The website http://www.gokera.ch proposes a list of events in the French-speaking part of Switzerland. Its purpose is to recommend events for users taking into account the ratings of other events. In this project, we are interested only in event ratings and use a hybrid recommendation system based on two approaches which mixes the user similarity (collaborative filtering) and the decomposition of a product in features (content-based). In the case where we do not have user’s data, it is impossible to realize an efficient recommendation. This is the reason why we experiment with adding a social dimension, based on Facebook. The addition of this social dimension allowed us to get information on the user related with our features found during the event analysis process and this gave us the possibility to recommend events even if the rating history is empty. In a general way, the system works but has to be adjusted to run in a production environment, especially the text analysis.
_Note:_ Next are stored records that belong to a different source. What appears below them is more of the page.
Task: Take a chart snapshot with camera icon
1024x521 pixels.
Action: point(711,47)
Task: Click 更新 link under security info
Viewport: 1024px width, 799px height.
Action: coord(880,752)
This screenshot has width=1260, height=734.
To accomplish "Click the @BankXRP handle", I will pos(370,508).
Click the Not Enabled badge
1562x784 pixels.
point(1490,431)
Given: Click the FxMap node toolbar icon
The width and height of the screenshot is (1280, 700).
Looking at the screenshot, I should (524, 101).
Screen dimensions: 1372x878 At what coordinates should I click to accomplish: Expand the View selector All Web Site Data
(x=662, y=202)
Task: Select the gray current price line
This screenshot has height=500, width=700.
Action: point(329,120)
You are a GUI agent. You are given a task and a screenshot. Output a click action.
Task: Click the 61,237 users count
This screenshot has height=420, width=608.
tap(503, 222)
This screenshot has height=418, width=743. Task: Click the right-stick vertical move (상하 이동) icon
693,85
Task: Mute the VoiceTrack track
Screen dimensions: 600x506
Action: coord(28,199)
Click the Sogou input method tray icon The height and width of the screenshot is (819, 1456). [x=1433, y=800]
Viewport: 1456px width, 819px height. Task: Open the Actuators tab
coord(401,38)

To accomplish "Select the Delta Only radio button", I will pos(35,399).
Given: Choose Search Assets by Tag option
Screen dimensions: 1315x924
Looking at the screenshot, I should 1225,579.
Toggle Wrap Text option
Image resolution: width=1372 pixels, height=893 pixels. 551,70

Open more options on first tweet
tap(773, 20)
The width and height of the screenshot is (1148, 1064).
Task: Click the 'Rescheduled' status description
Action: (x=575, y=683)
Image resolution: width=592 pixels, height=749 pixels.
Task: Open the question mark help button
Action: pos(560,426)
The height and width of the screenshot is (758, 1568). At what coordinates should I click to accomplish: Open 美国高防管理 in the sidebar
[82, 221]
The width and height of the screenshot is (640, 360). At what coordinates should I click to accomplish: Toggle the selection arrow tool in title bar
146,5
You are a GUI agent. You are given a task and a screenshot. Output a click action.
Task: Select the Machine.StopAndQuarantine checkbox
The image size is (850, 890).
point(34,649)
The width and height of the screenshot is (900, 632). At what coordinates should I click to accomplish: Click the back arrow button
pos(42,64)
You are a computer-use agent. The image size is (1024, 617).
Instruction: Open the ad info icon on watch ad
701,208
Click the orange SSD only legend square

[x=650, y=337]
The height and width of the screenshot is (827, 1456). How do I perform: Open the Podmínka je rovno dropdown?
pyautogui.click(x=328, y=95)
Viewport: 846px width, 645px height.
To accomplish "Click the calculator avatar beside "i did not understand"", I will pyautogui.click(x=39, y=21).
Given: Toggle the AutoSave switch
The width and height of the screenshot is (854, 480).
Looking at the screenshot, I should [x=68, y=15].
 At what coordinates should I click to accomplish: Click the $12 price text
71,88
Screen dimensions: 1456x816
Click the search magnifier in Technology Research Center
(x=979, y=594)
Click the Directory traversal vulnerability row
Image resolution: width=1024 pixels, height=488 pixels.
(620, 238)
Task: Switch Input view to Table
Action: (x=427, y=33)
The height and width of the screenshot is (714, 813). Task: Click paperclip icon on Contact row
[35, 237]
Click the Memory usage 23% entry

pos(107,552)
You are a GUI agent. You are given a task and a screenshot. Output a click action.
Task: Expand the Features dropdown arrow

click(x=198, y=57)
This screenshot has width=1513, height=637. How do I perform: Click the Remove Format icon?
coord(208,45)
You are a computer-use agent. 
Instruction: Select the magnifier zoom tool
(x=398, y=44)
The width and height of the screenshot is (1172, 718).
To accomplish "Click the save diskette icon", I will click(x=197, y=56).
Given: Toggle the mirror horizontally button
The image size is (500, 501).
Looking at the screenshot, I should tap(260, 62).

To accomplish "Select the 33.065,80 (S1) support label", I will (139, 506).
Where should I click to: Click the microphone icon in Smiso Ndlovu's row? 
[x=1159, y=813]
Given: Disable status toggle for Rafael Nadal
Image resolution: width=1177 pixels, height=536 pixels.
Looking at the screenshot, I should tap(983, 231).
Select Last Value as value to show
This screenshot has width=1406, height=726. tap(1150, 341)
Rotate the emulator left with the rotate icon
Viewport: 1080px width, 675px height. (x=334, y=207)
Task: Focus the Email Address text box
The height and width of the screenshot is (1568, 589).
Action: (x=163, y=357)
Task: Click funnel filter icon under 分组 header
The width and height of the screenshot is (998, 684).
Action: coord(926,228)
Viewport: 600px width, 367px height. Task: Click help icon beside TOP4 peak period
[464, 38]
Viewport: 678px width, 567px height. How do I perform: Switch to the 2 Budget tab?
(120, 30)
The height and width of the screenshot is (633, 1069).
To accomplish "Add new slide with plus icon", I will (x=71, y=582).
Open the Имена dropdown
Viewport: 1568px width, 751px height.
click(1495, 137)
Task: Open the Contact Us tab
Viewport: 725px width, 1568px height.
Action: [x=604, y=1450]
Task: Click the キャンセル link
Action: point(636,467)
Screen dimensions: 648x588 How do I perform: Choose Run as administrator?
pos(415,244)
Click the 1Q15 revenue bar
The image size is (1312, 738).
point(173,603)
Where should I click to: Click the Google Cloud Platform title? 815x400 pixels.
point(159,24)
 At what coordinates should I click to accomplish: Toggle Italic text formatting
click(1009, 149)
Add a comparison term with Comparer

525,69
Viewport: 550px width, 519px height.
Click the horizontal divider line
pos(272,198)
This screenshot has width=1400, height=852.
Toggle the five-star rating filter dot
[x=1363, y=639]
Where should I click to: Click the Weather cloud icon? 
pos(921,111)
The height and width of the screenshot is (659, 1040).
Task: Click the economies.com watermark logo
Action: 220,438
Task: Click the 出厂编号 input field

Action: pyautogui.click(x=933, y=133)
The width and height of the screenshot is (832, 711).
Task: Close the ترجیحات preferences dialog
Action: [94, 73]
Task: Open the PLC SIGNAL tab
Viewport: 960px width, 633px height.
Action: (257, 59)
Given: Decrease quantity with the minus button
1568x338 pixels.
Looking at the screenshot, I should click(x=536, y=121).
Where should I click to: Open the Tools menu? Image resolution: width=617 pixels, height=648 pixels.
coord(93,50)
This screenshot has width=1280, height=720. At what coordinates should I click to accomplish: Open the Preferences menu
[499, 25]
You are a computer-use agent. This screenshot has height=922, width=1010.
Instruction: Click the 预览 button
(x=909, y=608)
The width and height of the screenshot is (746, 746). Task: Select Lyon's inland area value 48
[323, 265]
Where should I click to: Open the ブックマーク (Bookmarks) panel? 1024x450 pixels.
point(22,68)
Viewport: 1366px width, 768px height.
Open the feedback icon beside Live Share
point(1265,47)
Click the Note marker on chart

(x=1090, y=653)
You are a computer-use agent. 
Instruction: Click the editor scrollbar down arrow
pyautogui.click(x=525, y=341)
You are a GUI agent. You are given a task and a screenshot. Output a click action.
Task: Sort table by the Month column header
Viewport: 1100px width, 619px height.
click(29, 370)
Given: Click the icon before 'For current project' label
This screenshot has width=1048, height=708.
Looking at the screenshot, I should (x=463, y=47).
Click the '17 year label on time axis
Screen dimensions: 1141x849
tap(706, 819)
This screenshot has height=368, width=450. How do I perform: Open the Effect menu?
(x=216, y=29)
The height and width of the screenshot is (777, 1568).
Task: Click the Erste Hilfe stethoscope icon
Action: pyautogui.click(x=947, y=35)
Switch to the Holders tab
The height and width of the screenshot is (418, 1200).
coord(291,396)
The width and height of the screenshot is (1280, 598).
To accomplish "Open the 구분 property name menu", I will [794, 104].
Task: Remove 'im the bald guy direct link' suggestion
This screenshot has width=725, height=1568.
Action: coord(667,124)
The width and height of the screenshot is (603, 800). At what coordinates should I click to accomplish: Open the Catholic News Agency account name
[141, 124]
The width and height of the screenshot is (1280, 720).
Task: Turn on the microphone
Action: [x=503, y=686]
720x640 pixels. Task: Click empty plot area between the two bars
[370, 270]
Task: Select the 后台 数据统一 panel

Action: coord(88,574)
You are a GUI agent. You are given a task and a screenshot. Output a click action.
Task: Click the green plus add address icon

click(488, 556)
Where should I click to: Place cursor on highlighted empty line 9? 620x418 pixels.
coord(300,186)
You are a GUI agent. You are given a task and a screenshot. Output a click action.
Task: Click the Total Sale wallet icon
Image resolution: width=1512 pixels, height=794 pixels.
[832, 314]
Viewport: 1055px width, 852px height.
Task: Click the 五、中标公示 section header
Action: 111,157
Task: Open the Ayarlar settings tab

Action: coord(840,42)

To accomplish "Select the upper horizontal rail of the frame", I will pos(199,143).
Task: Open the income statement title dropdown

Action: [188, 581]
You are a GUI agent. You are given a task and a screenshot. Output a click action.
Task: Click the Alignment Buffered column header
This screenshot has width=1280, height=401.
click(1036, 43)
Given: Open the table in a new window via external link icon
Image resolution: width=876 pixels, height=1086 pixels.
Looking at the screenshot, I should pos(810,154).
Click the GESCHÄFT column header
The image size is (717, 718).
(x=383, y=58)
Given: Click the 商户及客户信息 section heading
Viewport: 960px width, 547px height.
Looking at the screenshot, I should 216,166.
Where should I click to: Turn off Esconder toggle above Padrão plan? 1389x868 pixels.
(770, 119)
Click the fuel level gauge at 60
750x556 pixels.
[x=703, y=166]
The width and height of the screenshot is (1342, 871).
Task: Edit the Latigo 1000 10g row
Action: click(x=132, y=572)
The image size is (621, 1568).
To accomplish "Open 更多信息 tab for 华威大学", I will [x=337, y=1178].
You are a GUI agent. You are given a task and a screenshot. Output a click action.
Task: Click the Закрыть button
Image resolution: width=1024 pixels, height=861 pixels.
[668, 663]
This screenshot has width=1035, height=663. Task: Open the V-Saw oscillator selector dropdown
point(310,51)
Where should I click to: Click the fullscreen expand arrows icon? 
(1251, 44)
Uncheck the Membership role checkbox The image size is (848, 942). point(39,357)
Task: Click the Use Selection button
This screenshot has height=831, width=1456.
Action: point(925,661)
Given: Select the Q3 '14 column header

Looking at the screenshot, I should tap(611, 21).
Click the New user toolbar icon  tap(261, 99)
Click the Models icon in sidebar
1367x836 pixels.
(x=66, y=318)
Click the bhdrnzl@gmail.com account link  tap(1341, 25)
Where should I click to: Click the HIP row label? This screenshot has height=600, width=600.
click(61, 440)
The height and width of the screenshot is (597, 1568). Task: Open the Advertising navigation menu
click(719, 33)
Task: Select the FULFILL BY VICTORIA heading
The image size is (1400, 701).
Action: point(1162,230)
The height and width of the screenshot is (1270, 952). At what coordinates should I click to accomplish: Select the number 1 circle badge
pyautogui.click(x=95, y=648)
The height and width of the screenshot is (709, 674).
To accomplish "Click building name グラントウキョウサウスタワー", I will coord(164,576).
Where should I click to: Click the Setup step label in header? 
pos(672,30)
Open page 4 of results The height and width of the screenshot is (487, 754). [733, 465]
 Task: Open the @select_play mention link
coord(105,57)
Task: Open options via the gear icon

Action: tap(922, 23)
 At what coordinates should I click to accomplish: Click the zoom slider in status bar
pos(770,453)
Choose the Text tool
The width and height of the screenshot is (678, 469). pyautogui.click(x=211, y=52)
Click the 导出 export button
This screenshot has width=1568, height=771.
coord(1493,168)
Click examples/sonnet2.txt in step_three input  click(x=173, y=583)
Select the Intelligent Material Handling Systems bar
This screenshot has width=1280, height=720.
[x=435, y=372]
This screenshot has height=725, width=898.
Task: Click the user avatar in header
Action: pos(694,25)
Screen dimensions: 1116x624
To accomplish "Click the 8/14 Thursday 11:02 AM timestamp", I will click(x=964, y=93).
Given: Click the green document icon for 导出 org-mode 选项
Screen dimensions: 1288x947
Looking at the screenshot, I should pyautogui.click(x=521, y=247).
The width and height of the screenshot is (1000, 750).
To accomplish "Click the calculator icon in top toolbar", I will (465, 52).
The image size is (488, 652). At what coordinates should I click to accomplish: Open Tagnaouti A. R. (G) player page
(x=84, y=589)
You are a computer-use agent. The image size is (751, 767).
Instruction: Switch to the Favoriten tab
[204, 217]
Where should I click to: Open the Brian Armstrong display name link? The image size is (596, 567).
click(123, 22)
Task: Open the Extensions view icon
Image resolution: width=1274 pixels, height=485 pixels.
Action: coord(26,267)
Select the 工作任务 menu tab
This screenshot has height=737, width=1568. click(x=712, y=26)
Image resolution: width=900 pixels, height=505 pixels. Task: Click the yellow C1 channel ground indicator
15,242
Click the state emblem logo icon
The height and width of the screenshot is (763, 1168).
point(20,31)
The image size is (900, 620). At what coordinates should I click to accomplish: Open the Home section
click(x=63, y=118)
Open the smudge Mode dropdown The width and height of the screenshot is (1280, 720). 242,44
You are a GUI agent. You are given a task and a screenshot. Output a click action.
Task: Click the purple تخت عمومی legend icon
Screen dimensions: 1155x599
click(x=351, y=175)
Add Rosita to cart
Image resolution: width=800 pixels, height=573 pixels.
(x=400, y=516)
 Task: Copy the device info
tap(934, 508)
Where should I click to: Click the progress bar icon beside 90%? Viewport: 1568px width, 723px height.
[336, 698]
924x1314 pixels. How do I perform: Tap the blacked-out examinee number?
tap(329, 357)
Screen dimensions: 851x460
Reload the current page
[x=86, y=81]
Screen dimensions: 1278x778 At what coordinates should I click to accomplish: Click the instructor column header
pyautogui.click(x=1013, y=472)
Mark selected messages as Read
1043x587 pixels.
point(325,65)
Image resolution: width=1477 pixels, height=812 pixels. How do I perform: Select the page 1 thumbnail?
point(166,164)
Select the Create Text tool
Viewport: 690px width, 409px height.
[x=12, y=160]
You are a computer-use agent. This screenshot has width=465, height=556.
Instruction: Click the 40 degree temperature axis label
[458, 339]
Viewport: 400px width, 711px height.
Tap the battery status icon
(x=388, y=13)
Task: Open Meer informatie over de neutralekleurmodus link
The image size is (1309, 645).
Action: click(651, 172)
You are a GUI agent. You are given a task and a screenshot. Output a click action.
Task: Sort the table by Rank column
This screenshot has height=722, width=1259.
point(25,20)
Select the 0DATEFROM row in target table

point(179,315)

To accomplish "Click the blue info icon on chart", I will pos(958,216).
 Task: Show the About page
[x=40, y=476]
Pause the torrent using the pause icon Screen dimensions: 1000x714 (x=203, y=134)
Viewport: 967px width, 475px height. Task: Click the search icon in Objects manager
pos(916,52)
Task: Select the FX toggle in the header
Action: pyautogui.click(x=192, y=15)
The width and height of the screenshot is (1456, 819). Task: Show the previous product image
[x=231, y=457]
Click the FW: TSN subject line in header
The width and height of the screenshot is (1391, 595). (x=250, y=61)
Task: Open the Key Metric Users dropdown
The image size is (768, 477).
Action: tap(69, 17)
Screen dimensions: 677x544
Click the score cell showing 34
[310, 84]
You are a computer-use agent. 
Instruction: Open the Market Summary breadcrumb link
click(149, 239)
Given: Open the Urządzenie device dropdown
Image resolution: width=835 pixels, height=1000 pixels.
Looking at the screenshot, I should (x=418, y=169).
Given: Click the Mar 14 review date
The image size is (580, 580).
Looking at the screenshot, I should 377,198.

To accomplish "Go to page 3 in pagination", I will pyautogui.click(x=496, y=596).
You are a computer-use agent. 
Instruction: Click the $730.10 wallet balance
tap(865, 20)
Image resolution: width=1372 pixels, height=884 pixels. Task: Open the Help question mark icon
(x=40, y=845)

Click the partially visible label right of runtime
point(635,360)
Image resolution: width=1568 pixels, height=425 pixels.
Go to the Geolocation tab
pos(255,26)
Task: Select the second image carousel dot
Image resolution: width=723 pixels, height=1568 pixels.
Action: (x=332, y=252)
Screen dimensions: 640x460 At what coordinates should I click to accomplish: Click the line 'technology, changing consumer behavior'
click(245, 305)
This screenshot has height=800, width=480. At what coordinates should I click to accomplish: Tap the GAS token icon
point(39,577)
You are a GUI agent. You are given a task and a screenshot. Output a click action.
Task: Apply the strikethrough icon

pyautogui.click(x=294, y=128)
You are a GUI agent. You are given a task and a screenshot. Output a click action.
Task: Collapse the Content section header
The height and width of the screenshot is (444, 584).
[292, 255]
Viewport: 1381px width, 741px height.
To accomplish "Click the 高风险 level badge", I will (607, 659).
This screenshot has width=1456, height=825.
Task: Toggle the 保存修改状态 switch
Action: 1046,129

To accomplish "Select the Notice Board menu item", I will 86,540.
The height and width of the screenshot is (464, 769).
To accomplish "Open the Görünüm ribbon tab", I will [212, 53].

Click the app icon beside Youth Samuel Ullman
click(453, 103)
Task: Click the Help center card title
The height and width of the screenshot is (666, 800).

Crawling event websites in order to have more information
The events available on Facebook didn't get often a good enough description. One solution to this problem was to visit all the pages of the specified website. We create a specific crawler for this task which analyses each page and creates indexes that will be used as features later.
Hybrid recommender system
The idea of collaborative filtering is to find other persons having similar tastes in order to propose to the user some similar products that might interest him. One weakness is that the user has to rate a lot of items in order to relevant neighbours. Another problem occurs when a new item is available: as long as nobody has rated it, it will be never recommended. The content-based filtering is focused on features of items which allows to define product similarity. One problem of this method is the over-specialization. In order to combine both advantages, we propose an hybrid recommender system where we combine the products rating of the user and all the features related as well as similar tastes of users.
Natural language processing
Analysing event description on Facebook as well as whole dedicated website is not a piece of cake. Lexicon, language detection, website analysis, n-gram, tokenization, lemmatization, features extraction vector space model (tf-idf) etc. were used in this project.